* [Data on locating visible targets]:
— begin —

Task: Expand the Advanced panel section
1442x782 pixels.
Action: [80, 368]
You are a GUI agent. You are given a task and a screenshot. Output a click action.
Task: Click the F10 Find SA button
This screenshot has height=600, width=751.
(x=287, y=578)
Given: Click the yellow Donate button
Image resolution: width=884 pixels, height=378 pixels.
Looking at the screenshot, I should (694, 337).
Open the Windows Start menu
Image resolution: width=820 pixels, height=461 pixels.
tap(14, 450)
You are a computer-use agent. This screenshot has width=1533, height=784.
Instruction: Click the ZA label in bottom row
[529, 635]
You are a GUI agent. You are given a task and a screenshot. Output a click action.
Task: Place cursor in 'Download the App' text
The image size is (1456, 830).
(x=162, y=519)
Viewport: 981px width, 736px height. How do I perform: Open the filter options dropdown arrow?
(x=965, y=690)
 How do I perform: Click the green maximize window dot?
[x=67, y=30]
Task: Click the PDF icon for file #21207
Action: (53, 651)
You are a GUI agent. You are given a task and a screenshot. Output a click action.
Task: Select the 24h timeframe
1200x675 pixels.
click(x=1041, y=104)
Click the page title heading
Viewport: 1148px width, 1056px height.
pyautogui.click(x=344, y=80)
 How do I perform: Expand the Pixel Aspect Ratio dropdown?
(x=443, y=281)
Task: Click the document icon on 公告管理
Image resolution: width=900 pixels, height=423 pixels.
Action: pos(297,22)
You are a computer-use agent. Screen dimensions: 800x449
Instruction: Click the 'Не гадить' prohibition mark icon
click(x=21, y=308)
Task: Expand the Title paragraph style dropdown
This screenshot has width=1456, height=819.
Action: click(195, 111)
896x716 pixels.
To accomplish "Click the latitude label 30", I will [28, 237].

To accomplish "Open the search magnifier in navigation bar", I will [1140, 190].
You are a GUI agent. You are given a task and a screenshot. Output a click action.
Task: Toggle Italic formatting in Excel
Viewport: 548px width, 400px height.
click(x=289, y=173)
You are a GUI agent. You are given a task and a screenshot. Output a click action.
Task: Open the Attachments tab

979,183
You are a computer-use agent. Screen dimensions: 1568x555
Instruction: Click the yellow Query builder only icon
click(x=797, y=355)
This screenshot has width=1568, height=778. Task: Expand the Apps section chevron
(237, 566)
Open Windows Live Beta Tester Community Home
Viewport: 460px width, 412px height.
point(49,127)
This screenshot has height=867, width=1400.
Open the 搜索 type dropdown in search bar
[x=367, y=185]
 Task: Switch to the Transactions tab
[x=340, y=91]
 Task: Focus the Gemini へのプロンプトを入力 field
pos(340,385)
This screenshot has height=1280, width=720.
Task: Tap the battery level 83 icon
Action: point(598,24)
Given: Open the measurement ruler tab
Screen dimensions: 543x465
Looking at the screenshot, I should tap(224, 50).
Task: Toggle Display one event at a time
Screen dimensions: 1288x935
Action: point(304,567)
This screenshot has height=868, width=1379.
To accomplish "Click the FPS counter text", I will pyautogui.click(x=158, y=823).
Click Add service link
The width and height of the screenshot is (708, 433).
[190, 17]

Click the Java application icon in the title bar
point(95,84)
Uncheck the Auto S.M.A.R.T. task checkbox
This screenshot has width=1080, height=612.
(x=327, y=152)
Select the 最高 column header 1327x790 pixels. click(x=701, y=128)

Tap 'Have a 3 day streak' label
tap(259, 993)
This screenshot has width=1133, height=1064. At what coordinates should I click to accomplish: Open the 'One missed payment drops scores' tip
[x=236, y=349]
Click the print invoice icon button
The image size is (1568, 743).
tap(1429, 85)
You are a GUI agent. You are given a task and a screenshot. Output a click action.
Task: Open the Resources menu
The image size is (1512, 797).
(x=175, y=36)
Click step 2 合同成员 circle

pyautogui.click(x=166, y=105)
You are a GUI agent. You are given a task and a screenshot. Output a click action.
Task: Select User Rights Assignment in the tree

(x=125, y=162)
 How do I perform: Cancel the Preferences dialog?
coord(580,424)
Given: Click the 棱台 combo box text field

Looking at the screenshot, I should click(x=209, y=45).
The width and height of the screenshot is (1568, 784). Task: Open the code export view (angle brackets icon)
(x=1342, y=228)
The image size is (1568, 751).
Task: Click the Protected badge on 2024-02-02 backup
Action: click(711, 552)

— end —

* [TASK TO COMPLETE]: Reproduce all of the material above verbatim, line for line, without changing anything.

* [RESULT OF THIS EXERCISE]:
Task: Expand the Advanced panel section
1442x782 pixels.
Action: [80, 368]
You are a GUI agent. You are given a task and a screenshot. Output a click action.
Task: Click the F10 Find SA button
This screenshot has height=600, width=751.
(x=287, y=578)
Given: Click the yellow Donate button
Image resolution: width=884 pixels, height=378 pixels.
Looking at the screenshot, I should (694, 337).
Open the Windows Start menu
Image resolution: width=820 pixels, height=461 pixels.
tap(14, 450)
You are a computer-use agent. This screenshot has width=1533, height=784.
Instruction: Click the ZA label in bottom row
[529, 635]
You are a GUI agent. You are given a task and a screenshot. Output a click action.
Task: Place cursor in 'Download the App' text
The image size is (1456, 830).
(x=162, y=519)
Viewport: 981px width, 736px height. How do I perform: Open the filter options dropdown arrow?
(x=965, y=690)
 How do I perform: Click the green maximize window dot?
[x=67, y=30]
Task: Click the PDF icon for file #21207
Action: (53, 651)
You are a GUI agent. You are given a task and a screenshot. Output a click action.
Task: Select the 24h timeframe
1200x675 pixels.
click(x=1041, y=104)
Click the page title heading
Viewport: 1148px width, 1056px height.
pyautogui.click(x=344, y=80)
 How do I perform: Expand the Pixel Aspect Ratio dropdown?
(x=443, y=281)
Task: Click the document icon on 公告管理
Image resolution: width=900 pixels, height=423 pixels.
Action: pos(297,22)
You are a computer-use agent. Screen dimensions: 800x449
Instruction: Click the 'Не гадить' prohibition mark icon
click(x=21, y=308)
Task: Expand the Title paragraph style dropdown
This screenshot has width=1456, height=819.
Action: click(195, 111)
896x716 pixels.
To accomplish "Click the latitude label 30", I will [28, 237].

To accomplish "Open the search magnifier in navigation bar", I will [1140, 190].
You are a GUI agent. You are given a task and a screenshot. Output a click action.
Task: Toggle Italic formatting in Excel
Viewport: 548px width, 400px height.
click(x=289, y=173)
You are a GUI agent. You are given a task and a screenshot. Output a click action.
Task: Open the Attachments tab

979,183
You are a computer-use agent. Screen dimensions: 1568x555
Instruction: Click the yellow Query builder only icon
click(x=797, y=355)
This screenshot has width=1568, height=778. Task: Expand the Apps section chevron
(237, 566)
Open Windows Live Beta Tester Community Home
Viewport: 460px width, 412px height.
point(49,127)
This screenshot has height=867, width=1400.
Open the 搜索 type dropdown in search bar
[x=367, y=185]
 Task: Switch to the Transactions tab
[x=340, y=91]
 Task: Focus the Gemini へのプロンプトを入力 field
pos(340,385)
This screenshot has height=1280, width=720.
Task: Tap the battery level 83 icon
Action: point(598,24)
Given: Open the measurement ruler tab
Screen dimensions: 543x465
Looking at the screenshot, I should tap(224, 50).
Task: Toggle Display one event at a time
Screen dimensions: 1288x935
Action: point(304,567)
This screenshot has height=868, width=1379.
To accomplish "Click the FPS counter text", I will pyautogui.click(x=158, y=823).
Click Add service link
The width and height of the screenshot is (708, 433).
[190, 17]

Click the Java application icon in the title bar
point(95,84)
Uncheck the Auto S.M.A.R.T. task checkbox
This screenshot has width=1080, height=612.
(x=327, y=152)
Select the 最高 column header 1327x790 pixels. click(x=701, y=128)

Tap 'Have a 3 day streak' label
tap(259, 993)
This screenshot has width=1133, height=1064. At what coordinates should I click to accomplish: Open the 'One missed payment drops scores' tip
[x=236, y=349]
Click the print invoice icon button
The image size is (1568, 743).
tap(1429, 85)
You are a GUI agent. You are given a task and a screenshot. Output a click action.
Task: Open the Resources menu
The image size is (1512, 797).
(x=175, y=36)
Click step 2 合同成员 circle

pyautogui.click(x=166, y=105)
You are a GUI agent. You are given a task and a screenshot. Output a click action.
Task: Select User Rights Assignment in the tree

(x=125, y=162)
 How do I perform: Cancel the Preferences dialog?
coord(580,424)
Given: Click the 棱台 combo box text field

Looking at the screenshot, I should click(x=209, y=45).
The width and height of the screenshot is (1568, 784). Task: Open the code export view (angle brackets icon)
(x=1342, y=228)
The image size is (1568, 751).
Task: Click the Protected badge on 2024-02-02 backup
Action: click(711, 552)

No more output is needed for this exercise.